Signal communication via electromagnetic waves is established between the vehicle 1 and the portable unit 2 when the door handle 3 is actuated. The control unit 7 of the object 1 then creates a message that comprises first information x that is intended to be utilized for verifying the identity of the portable unit. The first information x consists of identity information OJD unique to the object and a random number O RND generated by the control unit 7. The message is encrypted and sent to the portable unit 2 in a first signal X.

The portable unit 2 receives the first signal X and decrypts the message. The portable unit 2 processes the first information x and sends a second encrypted signal Y1 to the object 1. The second signal Y1 comprises the first information x in processed form, more specifically a function f(x) of the first information x. In particular, f(x) comprises the message part E_SVAR = f(O_RND). The signal Y1 is received by the object 1 and the message is decrypted. A time T1 is measured by the control unit 7 of the object 1 from the transmission of the first signal X until the reception of the second signal Y1. E_SVAR and T1 are checked by the object 1 , after which the lock 11 is unlocked if E_SVAR = f(O_RND) and the measured time is less than a predetermined value.

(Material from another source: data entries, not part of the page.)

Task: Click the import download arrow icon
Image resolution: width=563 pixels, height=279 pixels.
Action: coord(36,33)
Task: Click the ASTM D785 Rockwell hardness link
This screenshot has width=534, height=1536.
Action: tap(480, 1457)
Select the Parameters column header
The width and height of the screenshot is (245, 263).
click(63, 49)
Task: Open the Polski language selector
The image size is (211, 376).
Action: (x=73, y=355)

Figure 3 illustrates a second embodiment of the signalling method between the vehicle 1 and the portable unit 2, which is a further development of the first embodiment. According to this second embodiment, two second signals Z, Y2, are sent from the portable unit 2 to the object 1 in response to the signal X. A first Z of these second encrypted signals comprises second verification information z. The control unit 70 creates namely a message that consists of identity information E_ID that is unique to the unit 2 and a random number E RND. The second signal Y2 that is last in time comprises a first part f(x), as described above, and a second part f(z). In particular, f(z) comprises the message part E VER = f(E_RND). A time T2 is measured by the control unit 7 of the object 1 from the transmission of the first signal X until the reception of the first in time Z of said second signals. When Y2 has been received and decrypted, f(x) (=E_SVAR), f(z) (=E_VER) and T2 are checked, after which the lock 11 is unlocked if E_SVAR = f(O_RND), E_VER = f(E_RND) and the measured time is less than a predetermined value.

The processing of said first and second information (x and z respectively) is here carried out after the time measurement has been completed. Using a suitable signalling algorithm, the requisite time from the reception of the first signal X until the transmission of the second signal Z can be predicted with high accuracy. For this, a signalling algorithm that is highly time-deterministic is required.

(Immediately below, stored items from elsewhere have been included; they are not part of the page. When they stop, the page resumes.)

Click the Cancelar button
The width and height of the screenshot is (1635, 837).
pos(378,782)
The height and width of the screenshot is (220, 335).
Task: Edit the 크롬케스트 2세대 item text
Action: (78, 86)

Figure 4 illustrates a third embodiment of the signalling method between the vehicle 1 and the portable unit 2, which is a further development of the second embodiment.

A plurality of first signals Xi are sent from the object 1 to the portable unit 2 and a plurality of second signals Zi, Y3 are sent from the portable unit 2 to the object 1. The first information x described above is encrypted and the result is divided up into a plurality of parts, which are sent in said first signals Xi. The second information z described above is encrypted and the result is divided up in the same way into a plurality of parts, which are sent in said second signals Zi. The signals X2..Xn and Z1..Zn are sent in series and in such a way that every second signal consists of one of said first signals and every second signal consists of one of said second signals. A time T3 is measured by the control unit 7 of the object 1 from the transmission of the second in time X2 of said first signals until the reception of the last second signal Zn with the second verification information. When all the signals X2-Xn and Z1-Zn have been received, the information x and z respectively can be obtained.

The last in time second signal Y3 is thereafter produced in the same way as the above described Y2.

As an alternative to the first information x being first encrypted and the result thereafter being divided up, the information can first be divided up into said plurality of parts, after which each of the parts is encrypted. In the same way, the second information can, of course, first be divided up into said plurality of parts, after which each of the parts is encrypted.

The components of the portable unit 2 used for the signal communication are, for example, arranged in a passive state until the tripping device 3 is actuated. When the receiver of the portable unit receives the signal X1 from the object following said actuation of the tripping device, said components change to an active state. The content z in the second signals from the portable unit 2 used for the time measurement is now determined. Thereafter the second signal Z1 is sent back to the object. Because the time is measured from the transmission of the second in time X2 of said first signals, the changeover from passive state to active state is not included in the time measurement. This means that the time measurement is carried out during a part of the signal communication, the time from the reception of a signal until the transmission of a subsequent signal in both the object and the portable unit being able to be predicted with high accuracy.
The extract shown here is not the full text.